→ **Task inputs**:

++++++++++++++++++++

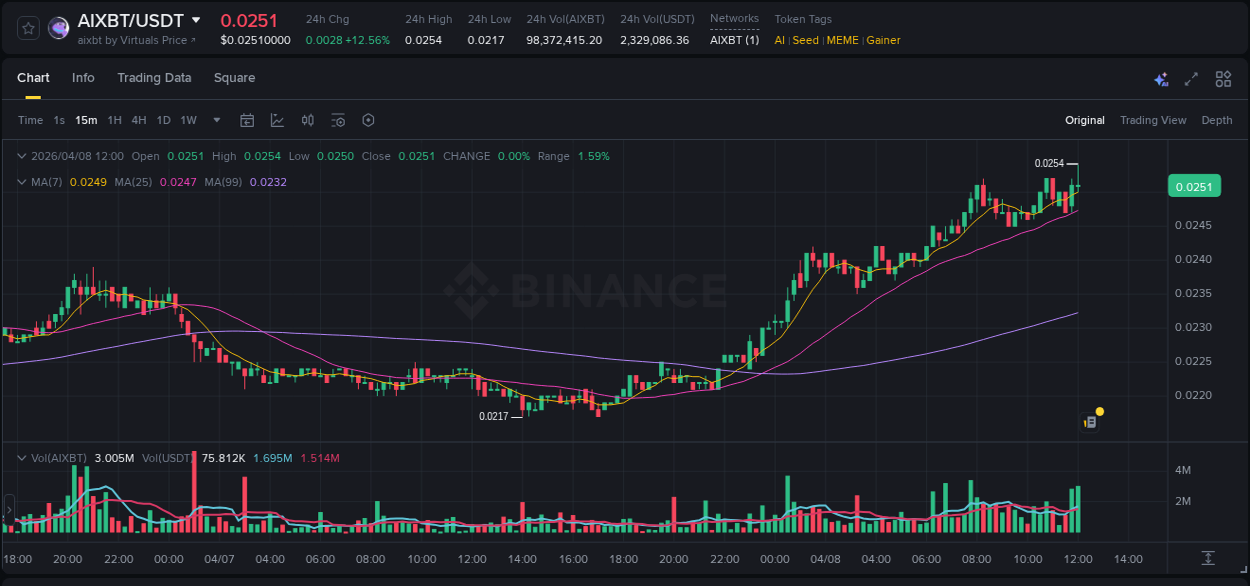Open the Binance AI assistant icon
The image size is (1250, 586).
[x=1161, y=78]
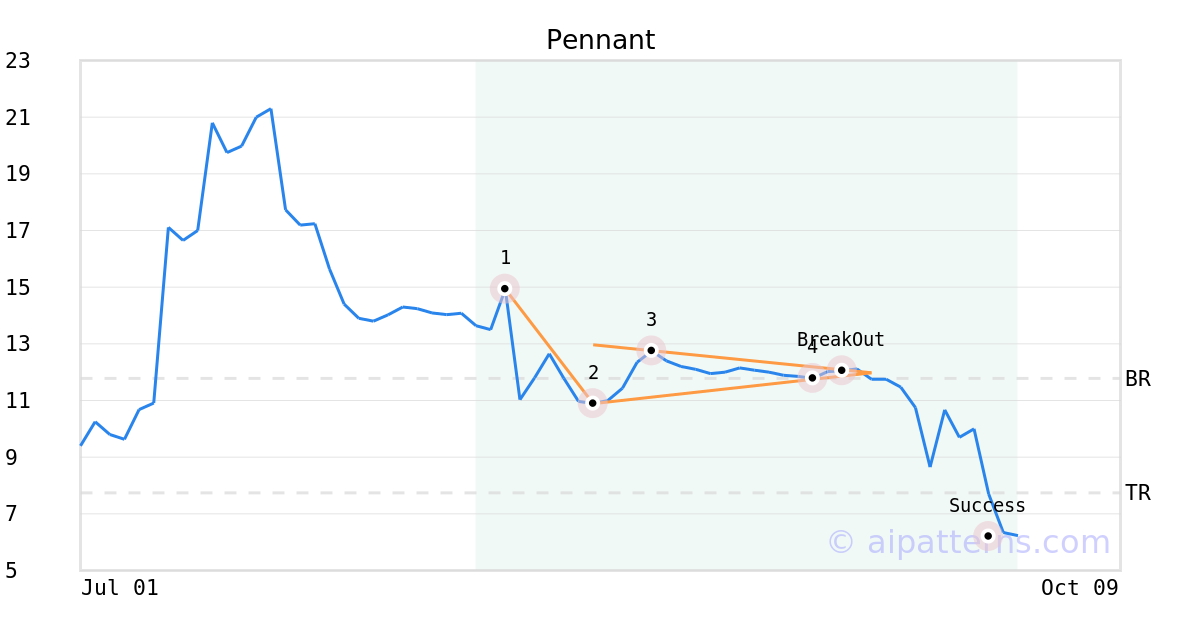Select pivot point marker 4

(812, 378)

++++++++++++++++++++

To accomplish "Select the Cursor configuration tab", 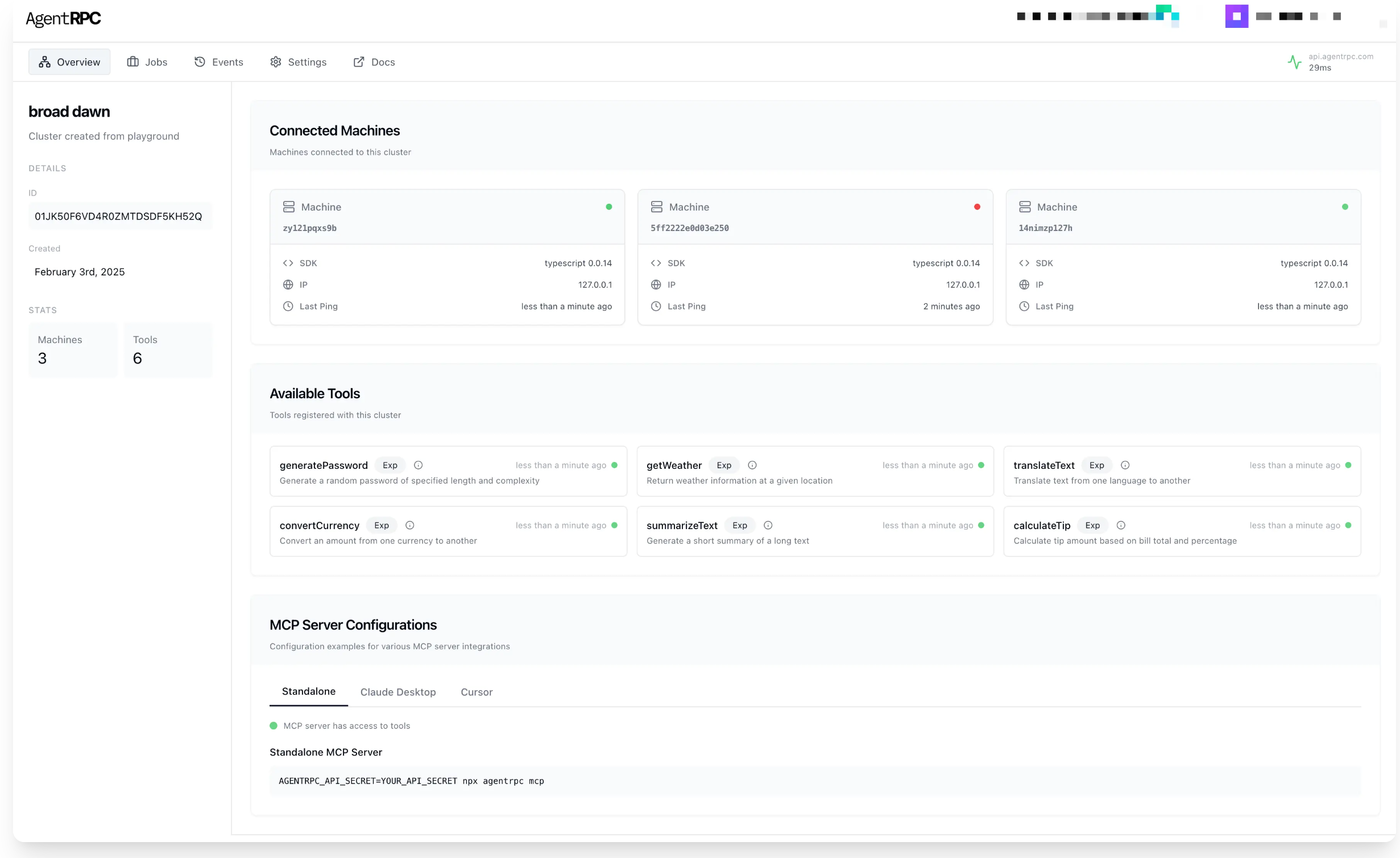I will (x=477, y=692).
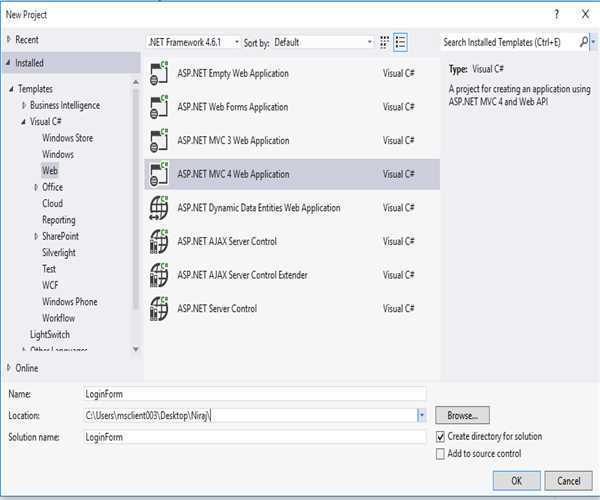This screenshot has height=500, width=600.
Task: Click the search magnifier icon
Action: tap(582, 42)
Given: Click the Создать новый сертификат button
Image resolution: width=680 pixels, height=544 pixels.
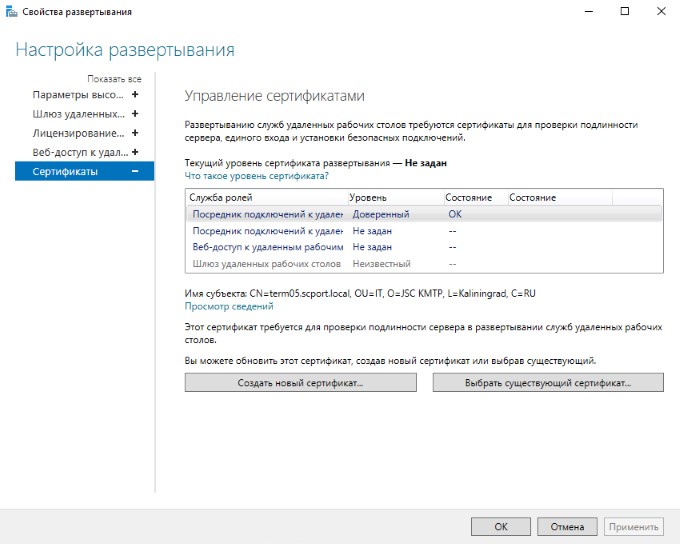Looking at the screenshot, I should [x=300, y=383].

++++++++++++++++++++

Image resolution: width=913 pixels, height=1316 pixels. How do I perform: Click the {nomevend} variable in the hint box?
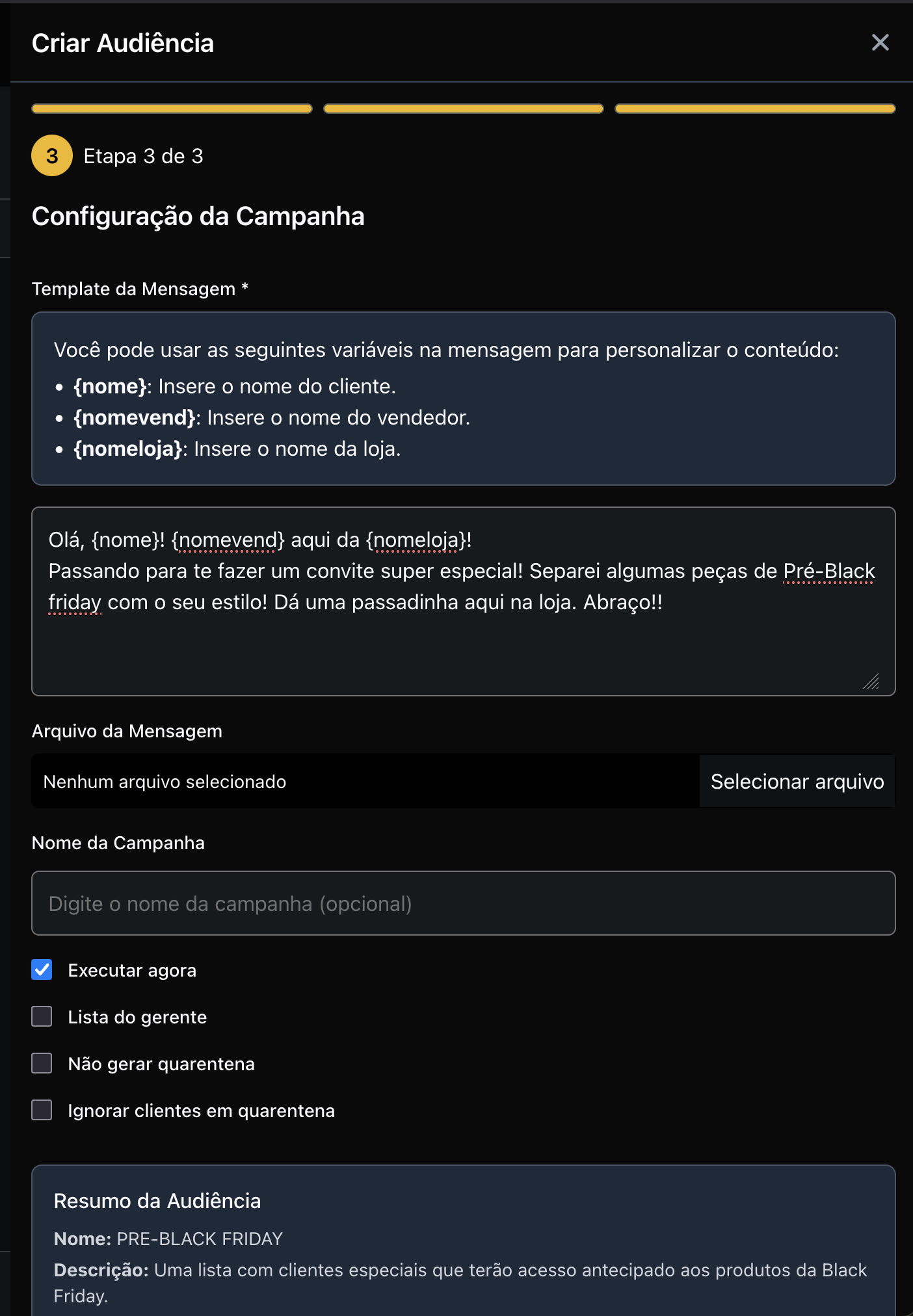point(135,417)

++++++++++++++++++++

→ **What the task requires**: Please give again everything in the data from the line containing "Given: Click the" down to the line containing "Looking at the", both included, leaving out the pictures.

→ **Finished task**:
Given: Click the Создать новый сертификат button
Image resolution: width=680 pixels, height=544 pixels.
Looking at the screenshot, I should [x=300, y=383].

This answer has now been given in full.